Afin de mieux coordonner les projets scientifiques et de rattraper les recherches de l'Union soviétique, cette nouvelle autorité avait pour mission d'organiser les projets de recherche militaire de manière centralisée (sous le nom de DARPA, cette autorité est d’ailleurs toujours active aujourd'hui). A cette fin, un projet a été consacré à la mise en réseau des ordinateurs de diverses institutions de recherche universitaire. En 1962, l'informaticien et psychologue J.C.R. Licklider a pris la direction de l'ARPA. Il avait déjà une idée précise des réseaux et a pu inspirer les deux pionniers de l'informatique, Robert Taylor et Ivan Sutherland, avec sa vision. Dès lors, ces deux informaticiens ont mené des recherches à propos d’un réseau décentralisé (Licklider lui-même a quitté ARPA et le projet en 1964).

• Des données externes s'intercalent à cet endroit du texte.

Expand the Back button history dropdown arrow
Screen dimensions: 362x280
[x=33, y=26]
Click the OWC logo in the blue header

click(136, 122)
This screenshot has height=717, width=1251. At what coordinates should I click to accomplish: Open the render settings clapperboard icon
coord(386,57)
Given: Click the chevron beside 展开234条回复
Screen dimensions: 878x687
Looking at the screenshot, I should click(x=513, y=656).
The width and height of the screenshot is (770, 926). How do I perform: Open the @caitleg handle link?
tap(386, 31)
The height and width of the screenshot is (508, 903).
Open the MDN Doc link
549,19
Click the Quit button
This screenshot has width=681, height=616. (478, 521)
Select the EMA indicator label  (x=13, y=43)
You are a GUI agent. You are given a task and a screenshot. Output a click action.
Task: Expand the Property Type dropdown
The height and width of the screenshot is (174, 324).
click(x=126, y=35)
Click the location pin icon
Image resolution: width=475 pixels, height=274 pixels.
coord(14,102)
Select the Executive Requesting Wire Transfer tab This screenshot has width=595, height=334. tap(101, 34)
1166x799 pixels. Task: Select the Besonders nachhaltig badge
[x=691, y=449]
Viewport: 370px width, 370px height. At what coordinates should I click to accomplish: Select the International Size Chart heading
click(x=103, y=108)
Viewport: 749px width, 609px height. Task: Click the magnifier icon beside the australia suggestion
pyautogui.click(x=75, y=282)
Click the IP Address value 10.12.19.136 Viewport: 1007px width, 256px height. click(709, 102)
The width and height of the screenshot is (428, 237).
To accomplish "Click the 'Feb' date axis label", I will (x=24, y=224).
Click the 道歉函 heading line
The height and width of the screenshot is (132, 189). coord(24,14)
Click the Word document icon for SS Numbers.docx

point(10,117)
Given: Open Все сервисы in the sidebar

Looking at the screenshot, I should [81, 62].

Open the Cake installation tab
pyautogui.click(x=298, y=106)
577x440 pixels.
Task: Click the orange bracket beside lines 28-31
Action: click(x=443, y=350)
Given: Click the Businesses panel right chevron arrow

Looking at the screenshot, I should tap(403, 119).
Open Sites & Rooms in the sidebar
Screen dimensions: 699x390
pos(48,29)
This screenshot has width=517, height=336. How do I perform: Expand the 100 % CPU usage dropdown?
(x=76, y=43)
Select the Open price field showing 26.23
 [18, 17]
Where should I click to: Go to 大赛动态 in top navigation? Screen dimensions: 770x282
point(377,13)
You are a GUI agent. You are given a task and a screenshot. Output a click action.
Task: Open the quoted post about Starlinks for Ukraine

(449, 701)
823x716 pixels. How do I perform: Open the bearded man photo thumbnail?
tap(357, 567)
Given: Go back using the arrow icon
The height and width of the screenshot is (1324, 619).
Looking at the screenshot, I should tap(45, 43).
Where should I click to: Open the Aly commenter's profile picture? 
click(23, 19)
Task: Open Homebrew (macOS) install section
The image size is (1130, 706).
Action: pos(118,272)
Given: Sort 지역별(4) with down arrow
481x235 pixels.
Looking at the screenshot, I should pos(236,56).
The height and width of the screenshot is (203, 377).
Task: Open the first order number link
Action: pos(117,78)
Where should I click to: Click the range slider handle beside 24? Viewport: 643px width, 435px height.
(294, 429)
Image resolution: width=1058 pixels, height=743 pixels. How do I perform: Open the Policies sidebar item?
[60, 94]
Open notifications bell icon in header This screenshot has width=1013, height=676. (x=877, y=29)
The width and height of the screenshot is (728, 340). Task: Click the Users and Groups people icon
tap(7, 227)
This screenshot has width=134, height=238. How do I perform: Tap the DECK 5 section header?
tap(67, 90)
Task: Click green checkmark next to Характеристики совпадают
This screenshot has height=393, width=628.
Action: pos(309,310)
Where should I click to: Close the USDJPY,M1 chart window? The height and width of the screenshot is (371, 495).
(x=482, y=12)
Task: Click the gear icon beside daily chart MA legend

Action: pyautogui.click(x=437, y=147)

Au départ, il n'y avait aucun soutien de la part du ministère de la Défense. Mais en 1965, les travaux de recherche se sont avérés très fructueux pour finalement être achevés en 1969. BBN Technologies, une société informatique pour laquelle Linklider a longtemps travaillé en tant que vice-président, a ensuite été chargée de la mise en œuvre technique.
Le 29 octobre 1969, environ trois mois après que Buzz Aldrin et Neil Armstrong aient posé le pied sur la lune, le programmeur Charley Kline a pu envoyer le premier message entièrement lisible via ARPANET : « login ». A cette époque, le réseau encore tout neuf comprenait exactement quatre ordinateurs dans quatre endroits différents : Université de Californie Los Angeles (UCLA), Université de Californie Santa Barbara (UCSB), Stanford Research Institute (SRI International) et l’Université de l'Utah (UU).